[Uraian Tugas] Tuliskan lanjutan tulisan opini tentang pemimpin yang mempersatukan bangsa di bawah ini, mulai setelah kalimat terakhirnya.

[Teks Bacaan]
Indonesia butuh pemimpin yang mempersatukan anak bangsa. Agar negeri tercinta ini tidak bernasib seperti gelas terjentik yang menggelinding manja di meja sejarah, lalu jatuh dan tercerai-berai seperti Uni Sovyet.
-------
PEDOMAN KARYA
Kamis, 19 Mei 2022
OPINI:
Pemimpin
Mempersatukan, Bukan Memecah-belah
Oleh:
AM Iqbal Parewangi
(Ketua Majelis Istiqamah
ICMI Muda, Ketua BKSP DPD RI 2014-2019)
“Yaa Allah, anugerahi
kami pemimpin yang mempersatukan. Bukan yang memecah-belah anak negeri. Aamiin
yaa Rabb.”
Penggalan pertama dari
tiga penggalan do’a sederhana itu saya panjatkan khusus pada sujud terakhir
witir malam itu, 29 April 2022, di Masjid al-Markaz al-Islami.
Saya yakin tidak cuma 100.001
anak bangsa yang memunajatkan do’a serupa. Yang tak rela sesama anak bangsa
dipecah-belah, dan karena itu lalu memohon Allah anugerahi negeri tercinta ini
pemimpin yang mempersatukan.
Sebait do’a wajar. Namun
penting, dan kini cukup genting. Maka saya coba iqra' kembali sejumlah catatan,
juga lipatan statistik, mengapa dibutuhkan pemimpin yang mempersatukan, bukan
yang malah memecah-belah?
***
PERTAMA, kodrat pemimpin
adalah mempersatukan. Jika ada pemimpin yang memecah-belah, sesungguhnya itu
bukan pemimpin. Itu cuma “itu”, just call “it”.
KEDUA, mempersatukan tak
semudah memecah-belah. Mempersatukan jauh lebih susah dibanding memecah-belah.
Gelas, contoh
sederhananya. Butuh proses tak sederhana untuk mempersatukan berbagai elemen
pembentuk gelas, termasuk silika (SiO2) dengan keunikannya. Mulai dari
penyiapan bahan, kemudian pencairannya pada suhu hingga 1.500 derajat celcius.

[Bagian Data]
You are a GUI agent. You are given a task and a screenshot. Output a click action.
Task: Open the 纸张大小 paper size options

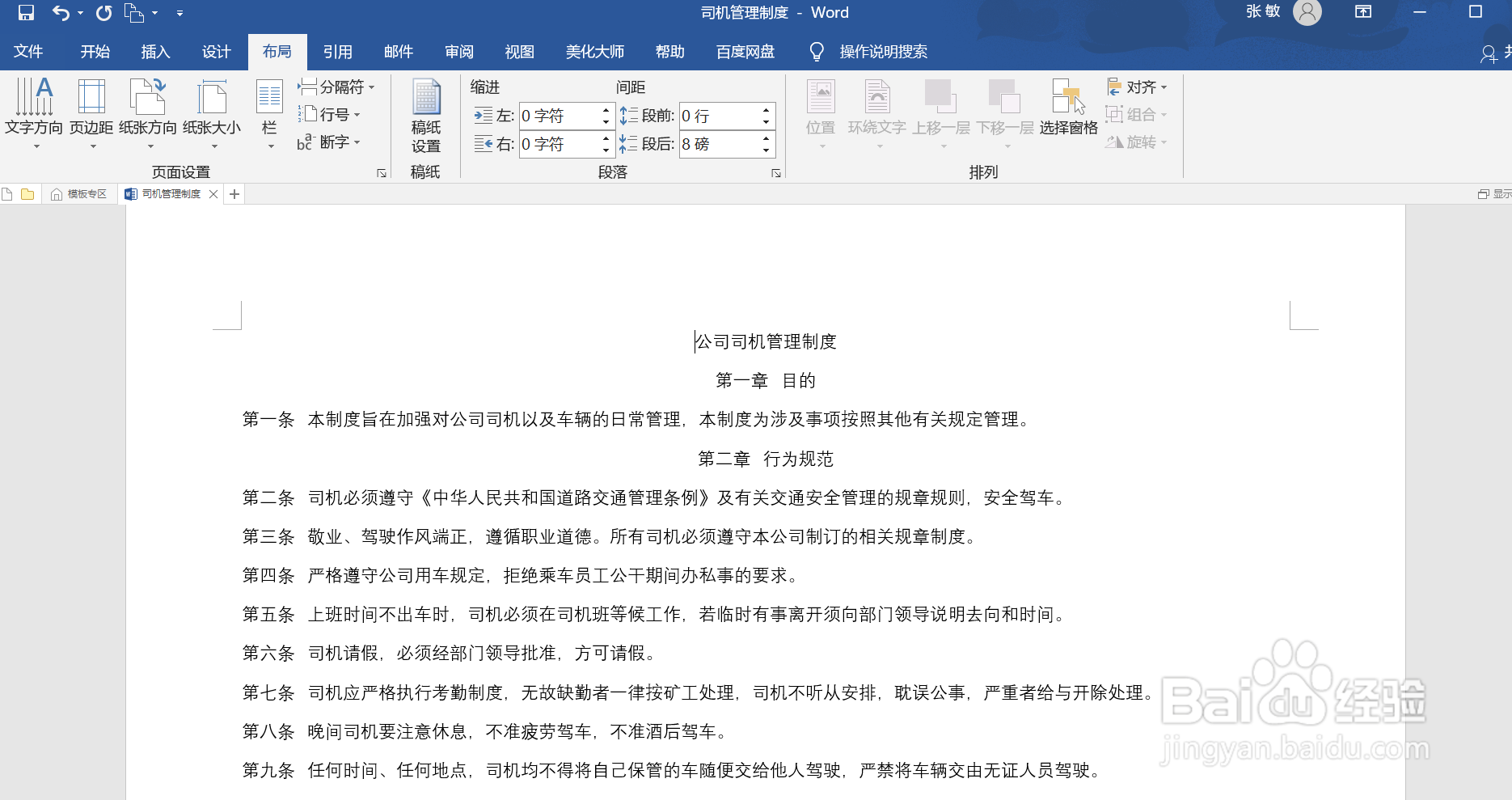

[Jawaban Tugas]
Selanjutnya bahan kaca
berbentuk cair itu dialirkan ke dalam alat pembentuk kaca padat, dengan
menggunakan proses Fourcault, Colburn, Pilkington, atau yang lain. Tahapan
berikutnya annealing, setelah itu barulah finishing.
Proses pembuatan gelas
tak mudah, memang. Apalagi gelas seperti Corning Ewer, salah satu gelas cameo
yang sangat indah yang dibuat para seniman Muslim jauh sebelum Eropa menjejak
abad pertengahan.
Dengan seluruh proses tak
mudah itu, tidak lantas membuat elemen-elemen pembentuk gelas otomatis tetap
bersatu. Gelas tetap saja gelas. Untuk memecah-belahnya hanya butuh satu
jentikan ringan. Blaarr! Agar petaka itu tak terjadi, gelas pun butuh perlakuan
tepat dan terbaik. Lelaku berkepemimpinan, sebutlah begitu.
Keluarga, organisasi, dan
negara punya kesamaan dengan gelas. Sama-sama terbentuk dari elemen-elemen
beraneka, menjalani proses pembentukan yang tak mudah, dan setelah terbentuk
pun tidak otomatis tetap bersatu. Selalu ada kemungkinan terpecah-belah.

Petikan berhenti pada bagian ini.